Osterley ( ) is an affluent district of the historic parish of Isleworth in west London approximately  from Charing Cross and is part of the London Borough of Hounslow.  Most of its land use is mixed agricultural and aesthetic parkland at Osterley House (National Trust), charity-run, much of which is open to paying visitor access.

Osterley is on the most elevated soil of the parish, dissected by A4 (The Great West Road) and extends further north than the M4 Motorway. Syon Lane forms the border to the east, while the border with the town of Heston is to the west. Osterley extends to the south of the A4 to at least Church Road based on house deeds, much housing existed before mid 1930s and before the A4, St Mary's Church south of the A4 is also in Osterley.
 
Most of the land of Osterley is the large ancestral private estate of Osterley Park (one of the largest open spaces in west London) and its mansion. These were formerly owned by the Jersey family and were used during World War II as the home for Tom Wintringham's Home Guard training school. They are now National Trust property. During the inter-war period of the 1930s when the Great West Road was completed ribbon development housing appeared, and this gradually expanded to form the comparatively small residential sections within Osterley.

Besides Osterley House and Park, the district is also known for one of the London residences of The Sultan of Brunei (The Aviary Farm in Windmill Lane).

The electoral ward of Osterley and Spring Grove now has its own dedicated police team as part of the Metropolitan Police Safer Neighbourhoods programme.

Sport and Leisure

Osterley has a non-League football club CB Hounslow United F.C. who play at the Osterley Sports Ground.

Demography and housing 
In the 2011 Census, the Osterley ward was recorded as being 30% White British.

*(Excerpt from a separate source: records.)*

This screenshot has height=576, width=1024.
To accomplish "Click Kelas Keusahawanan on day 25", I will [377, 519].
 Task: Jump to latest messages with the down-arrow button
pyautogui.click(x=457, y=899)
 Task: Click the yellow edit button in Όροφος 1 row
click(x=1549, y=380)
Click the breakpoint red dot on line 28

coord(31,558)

Other significant ethnic groups were Other Whites (12.8%) and Indians. The proportion who ethnically identify as BAME (Black, Asian and minority Ethnic) was 54.4% of the population.

51.9% of people living in Osterley were born in the U.K. The other most common countries of birth were India (12.7%), Pakistan (2.8%), Kenya (2.2%), Ireland (1.8%), and North Africa (1.3%).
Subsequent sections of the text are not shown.